A rocket attack struck near the U.S. Embassy in Iraq early Sunday, a U.S. military and Iraqi officials have confirmed.
"The attack did not injure any personnel, and the coalition remains committed to supporting the government of Iraq to defeat ISIS remits," Col. Myles Caggins, a spokesman for the U.S. military operation in Iraq, told NBC News.
He added that they were not able to identify who was behind the attack, and the incident remains under investigation.
Three Iraqi security officials told the Associated Press that two of the rockets fell inside the U.S. Embassy compound, while another hit near the coalition base.
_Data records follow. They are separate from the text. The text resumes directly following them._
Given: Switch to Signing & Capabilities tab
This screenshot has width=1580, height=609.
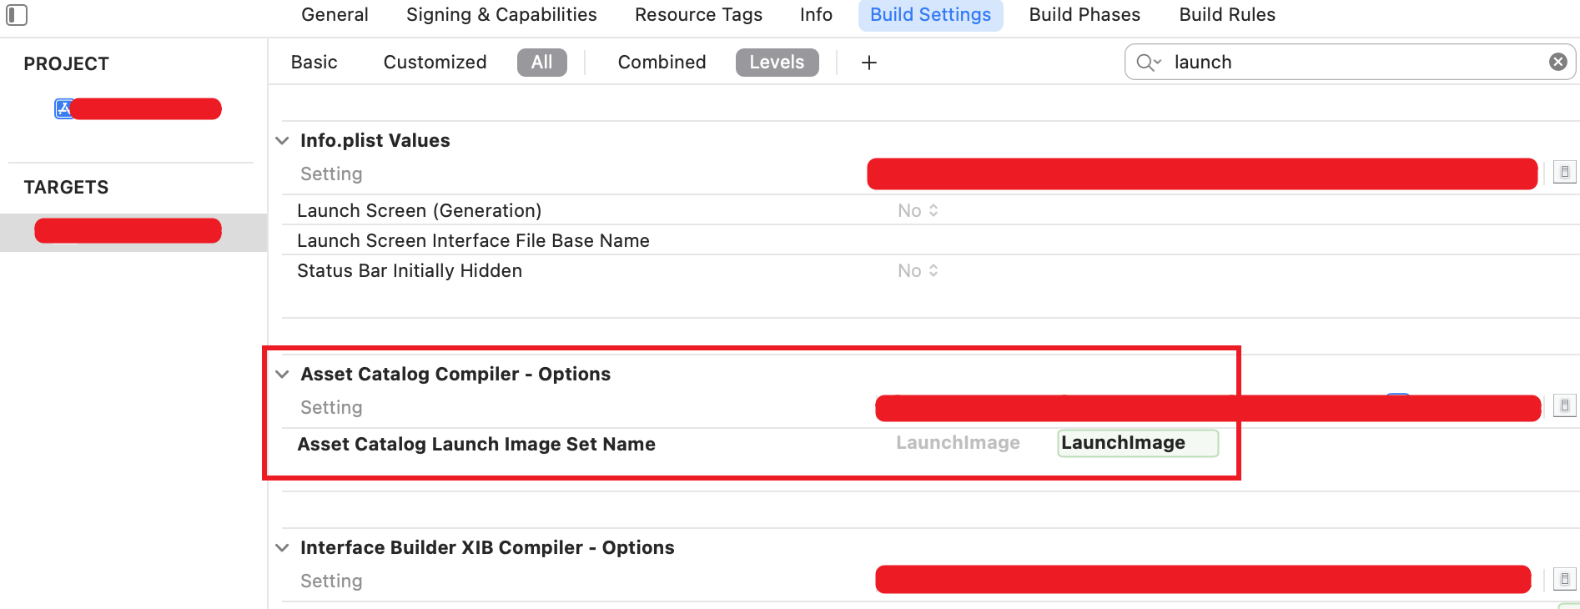Looking at the screenshot, I should pyautogui.click(x=501, y=15).
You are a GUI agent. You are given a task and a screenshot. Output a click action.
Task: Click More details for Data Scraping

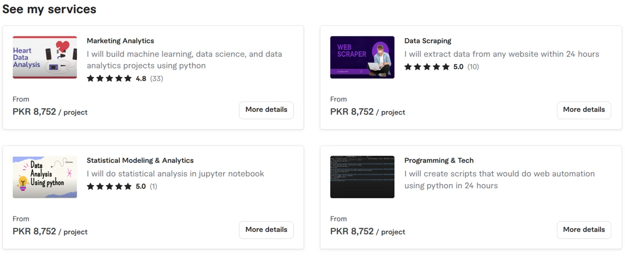584,110
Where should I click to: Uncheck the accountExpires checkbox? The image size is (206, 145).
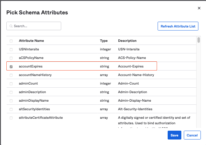coord(11,67)
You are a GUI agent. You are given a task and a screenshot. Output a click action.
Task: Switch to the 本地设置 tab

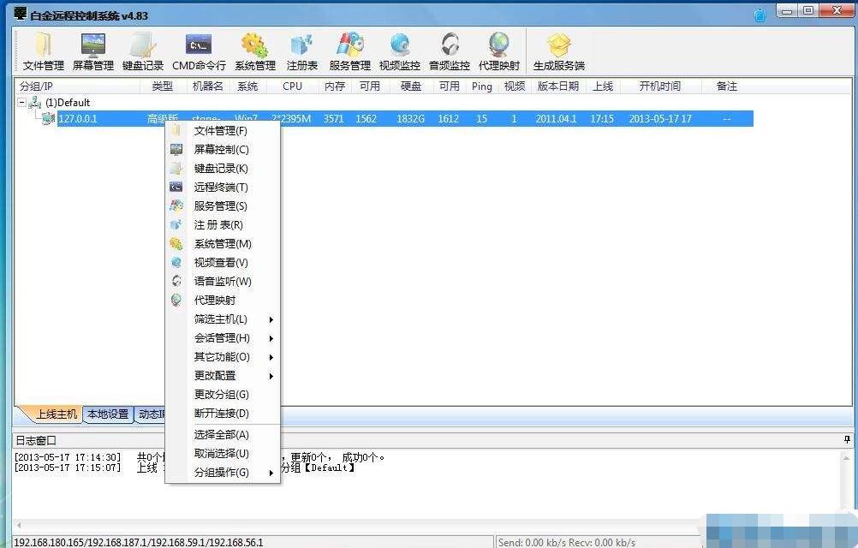pyautogui.click(x=108, y=414)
The Iraqi officials spoke on condition of anonymity because they were not authorized to speak to the media.
Washington has blamed Iran-backed paramilitary groups for increasingly regular rocketing and shelling of bases hosting U.S. forces in Iraq and of the area around the U.S. Embassy in Baghdad.
An attack last month hit the U.S. Embassy compound itself, and a rocket attack on a military base in the north in December killed a U.S. civilian contractor.
No one has claimed responsibility for Sunday's attack, but the U.S. has accused Iran of being behind previous attacks on U.S. troops and facilities in Iraq.
An Iranian missile attack on Iraq's Ain al-Asad air base on Jan. 8 injured dozens of U.S service members, many of whom have been diagnosed with traumatic brain injuries.
Iran also launched ballistic missiles against the base in retaliation for the United States' killing of General Qassem Soleimani, who was commander of Iran's elite Quds Force, in a drone operation outside Baghdad's airport in a major escalation that raised fears about the possibility of a full-blown conflict in the region.
No one was killed in those attacks and President Donald Trump said no one had been hurt shortly aftewards. He was subsequently criticized by the Veterans of Foreign Wars and others after he said later in January that "I heard they had headaches" and that "I can report it is not very serious."
Iraq, caught between its two allies Washington and Tehran, also faces an unprecedented domestic crisis as months of anti-government unrest continues.
Prime Minister-designate Mohammed Tawfiq Allawi said on Saturday that the formation of a new government would take place in the coming week.
He said his appointments would consist of independent ministers free from the influence of parties, including Iran-backed Shi'ite groups, that have controlled cabinet posts and state institutions since the U.S.-led overthrow of Saddam Hussein in 2003.